Another cool thing to consider though, there are penalties for withdrawing money from your IRA before you reach retirement age. But there are also some exceptions. One exception is the purchase of your first home. So, theoretically, if a both Liz and I had IRA's and we wanted to buy a home and were short on the down payment, we could decide to use the money from one of our IRA's to help buy the house and still have an IRA that is untouched and will be there for us when we retire.

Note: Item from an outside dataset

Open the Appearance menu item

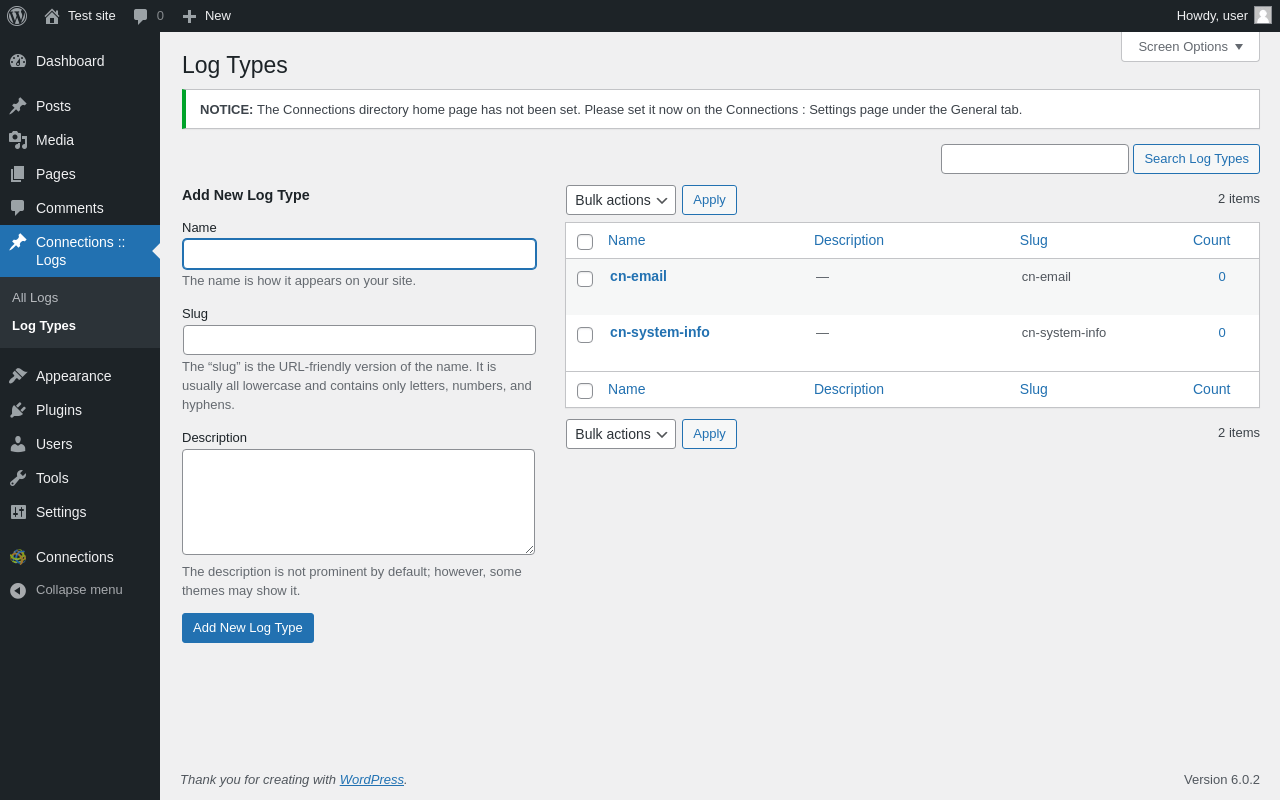pyautogui.click(x=73, y=376)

Another cool website you might want to check out is Domini.com Domini is a mutual fund company that only invests in socially responsible companies. They have an index fund as well, and they invest in large companies from a variety of sectors, so you're still investing in the stock market as a whole, but you're money only goes to companies which meet certain social/environmental/moral standards. The disadvantage is that (as far as I know) they have a stock only fund and a bond only fund, but nothing like the more mainstream companies where your shares become more conservative as the years go by and you have a mix of stocks and bonds. Still, it's worth checking out. It was important to us to know that our money wasn't directly supporting companies and industries that we felt opposed to for one reason or another.
The mutual fund I have now is with Ariel mutual funds, which I picked because they seemed to have a sensible investment strategy, where they take the time to search out companies that they feel have the foundations in place for steady, long term growth and stick with those companies for long periods of time, and not trying to "play" the stock market. It just made sense to me. Once again though, the same problem of not having stock and bond mixed mutual funds, so I don't know if I'll keep my money there once I retire because in any given year if the stock market is down I would actually lose money. I'm hoping that once I retire, the money in my IRA will be enough that we can live off the interest and keep the base amount constant. That might be unrealistic, but it sounds nice doesn't it?

Husayn

Yeah! It really started to make sense to me when I went to that class by the financial planner last month. He broke down the language and offered tips specifically for young people. This is just the kind of info we're hoping to share--terms, what's good for people in our stage of life, and how to get more info. I'm hoping to post more of what I've learned today or tomorrow. Hopefully that'll help a bit.

Nathan

This is something I've been thinking about a lot lately, but I don't know where/how to start. The language barrior and various conditions on accounts are the biggest stumbling blocks for me. I also don't have a point of reference for me to know I'm making sound decisions on what I'm investing in or contributing to.

Briana

Husayn, I can't wait until all this stuff comes together. Anytime you want to talk to someone about financial planning you've got a listening ear up here on the 2nd floor.

Heather

This is great information, Husayn. Thanks for sharing it. I'd love to learn from you guys how to make laundry detergent at home. We were buying ours at Trader Joe's for a while since it's better for the environment, but it's also a lot more expensive to buy "the good stuff" like that, so another alternative would be awesome.